Historians like Barry Alan Shain argue that the Founding-era understanding of "rights" was not the radical individualism of modern political philosophy [John Stuart Mill, etc.], but communitarian: the smaller community has its values, and the imposition of a "larger" community---a national government, the "state"---might use its overarching power to destroy the very notion of "community." We all become drones in the Universal Homogeneous State.

On the other hand, on behalf of the individual, natural law, imago Dei, and a posteriori observations like Adam Smith's Wealth of Nations ["squashed version" here], well worth your time] all argue that man is best when he is free, and further, that society is best [healthiest; vital; dynamic] when the individual is free within the sphere of "ordered liberty."

This was the Founders' view, sometimes called "classical liberalism."

One might accuse "ordered liberty" of being oxymoronic, but it's a "golden mean."

After all, a well-functioning society is good for the individual as well, even if he's not as "free" as Caligula. Free individuals make for better societies. We are not ants, afterall.

And Caligula's unmoderated freedom was bad for even Caligula himself. Surely he was unhappy; dude had no eudaimonia. Caligula was such an unsocial animal. His "freedom"---and was any man ever more "free" than Caligula?---isn't what the Founders meant by freedom.

Now it's true that Jesus was apolitical, and soteriology was his ultimate
message, the next world, not this one. Still, the corollaries for political theology are accessible to [right] reason.

As for tyranny, John of Salisbury in Policraticus [1150 CE, a pre-Gutenberg bestseller] is already on the path toward "resistance theory"; the Calvinists [more precisely, his Reformed Theology successors Theodore Beza, Peter Martyr Vermigli, Mornay[?], John Ponet, Lex Rex Rutherford, and the Phillies extended their winning streak to eight games and just traded for Roy Oswalt, who starts against the Diamondbacks tomorrow] provide the theological argument, and not a small amount of military heft, in the English civil wars of the 1600s that were a dry run for the American Revolution.

Resistance to tyrants is obedience to God. Why? Because tyrants are all about their own good, not "the common good." Now, the odd thing about the "Calvinists" is despite their rigid theological doctrines of predestination and "the elect," their political theology still arrived at no distinction on this earth between how one should treat "elect" from "non-elect." Soteriology is not political theology! You treat the "unelect" the same as the elect.

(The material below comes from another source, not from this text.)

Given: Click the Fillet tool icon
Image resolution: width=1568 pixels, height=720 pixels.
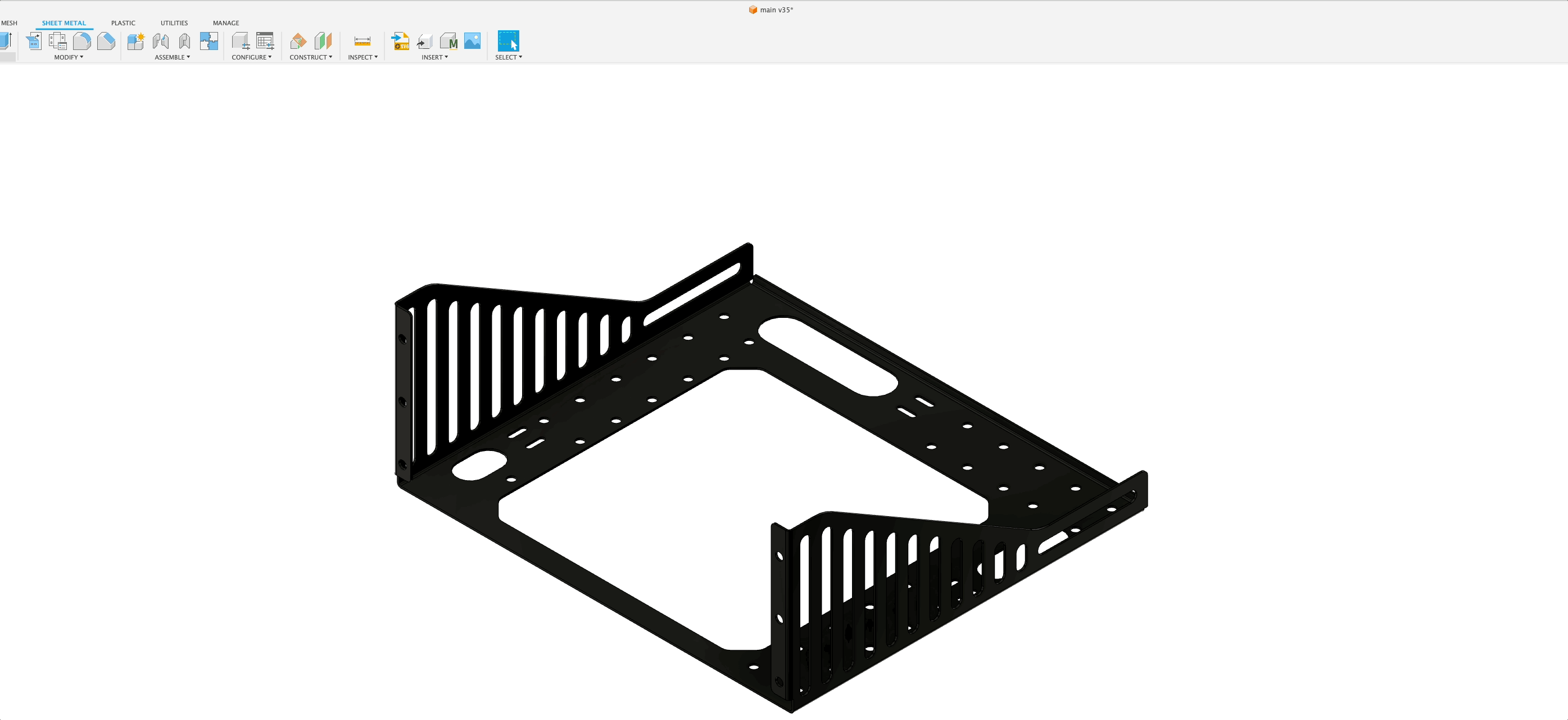Looking at the screenshot, I should 81,42.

This is the Christian political theology. One cannot do justice to Christianity merely with sola scriptura or the neo-Lutheranism of Karl Barth, nor as a mere Hobbesian political arrangement, where man's religious impulse must be subordinated to and controlled by the "state."

The Founders rejected both poles.


We must do justice to Christian political theology in our discussions of the Founding, or speak of Christianity not at all, which, admittedly, many folks these days prefer not to.

But we can't trot out a one-size-fits-all caricature of "religion," as if Christianity is no more than the Flying Spaghetti Monster or some Kiwanis Club. That's not "Christianity" as the Founding era understood it.

5 comments:

King of Ireland said...

I think you miss, or possibly skipped over, hitting on Dr. Hall's contribution about the founding's view of the fallen nature of man and how this affected their political theology/philosophy.

I wonder how you feel this would tie into your overall point in this post? I am sensing that you are avoiding the Kraynak/Frazer argument and the later refutation of it in Reformed circles for a reason. I guess I am wondering why?

Tom Van Dyke said...

Yes, I focused on the "man as a social animal" vs. radical individualism angle here.

King of Ireland said...

Both are germane for sure. That is where I think Shain, from what I gather from reading the back and forth here not my own reading, has some valid points.

Tom Van Dyke said...

It was Brother Pinky who put this blog onto Shain. Props.

King of Ireland said...

Yea I think Pinky thinks we do not appreciate him but I do. I just do not understand him at times. I think he misses the point of what I am saying a lot too.